Fortunately for me, because I am a millennial and terrified of speaking on the phone, I did the deed mainly through text and Facebook chat. There is no helpful cheat-sheet to that interaction. So this is what I went with:

Elite Daily
Hey! Long time no talk! I know this is out of the blue, but I’m actually writing a memoir, and I’m going to be writing about some of our experiences. Just wanted to give you a heads up, and let you know that, unless you want me to use your real name, I’ll totally use a pseudonym.

The typical reply was polite but curt: “Please use a pseudonym. Thanks.”

One boy seemed almost excited at the prospect of seeing my side of our miniature love story written out. We had met in college, fallen in quick, ill-fated love over our mutual love of Victorian horror, and then drifted away — him to a marriage, me to New York City.

He read some of the pages of the draft of the chapter I wrote about him and asked me to change a few identifying details. I did. Eight months later, when the book had gone to print, he emailed me and said he had changed his mind, that he didn’t want to be in the book at all, and wanted his chapters removed. It was too late, anyway, but that didn’t matter. It was my story to tell, too. I said I was sorry. I didn’t hear from him again.

One boy I used to be in love with never replied. Two years before, we had texted nearly every day. He had slept in my bed. We had seen each other cry. And now he was completely two-dimensional to me, existing only in the form of his Twitter profile, where neither of us followed each other anymore.

Maybe I sent those messages selfishly as a way to regain some power in relationships that had dissolved into nothing, like the way you can relight a candle from just the smoke if you know how. The reactions were, more or less, indifference. Exactly the sentiment I feared would break my heart all over again.

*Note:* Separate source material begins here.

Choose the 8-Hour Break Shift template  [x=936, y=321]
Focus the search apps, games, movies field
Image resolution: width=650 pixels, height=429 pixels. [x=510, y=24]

I feel strongly that after you’ve slept with someone, they shouldn’t be allowed just to go on living their lives. These people know what I smell like and sound like and the way I brush my teeth; they can’t just go on living in the world with that information! There should be a system in place where these people are taken, humanely, to an island somewhere, where they can never be attracted to another person and remain half-in-love with me for the rest of their days.

Writing a memoir forced me to relive those moments of passion, when I felt so strongly about a person that I was convinced I would spend the rest of my life with them. For the time it took to write each chapter, I fell back in love with each person. But they didn’t experience that — they had just been out being normal, forward-looking people, probably happy and fully adjusted, likely dating other people. Any attempt to pull my exes back into my life in any way was always doomed: I was stuck writing about and thinking about the person they had been when they had been with me. That person doesn’t exist anymore, except in the pages of my memoir.

I wonder if any of them will read the book, out of curiosity or to find things they’ll think I got wrong. But the truth is, the characters are different from their real-world counterparts in more than just name. The characters are ghosts projected back in time and space from my memory and rebuilt into something that makes a cohesive narrative. They’re the men as they’ve been warped by years of retelling their stories in my head to myself. Writing a book gives you the final word (at least, until they write books of their own).

In that spirit, the final acknowledgement in my book is for them:

“To all of the men I’ve slept with, thank you for giving me what I needed in the moment, for making me feel special or wanted or loved. And if you hurt me, thank you for helping me to learn while I was young. Hope you bought this book full-price just to see if I wrote about you.”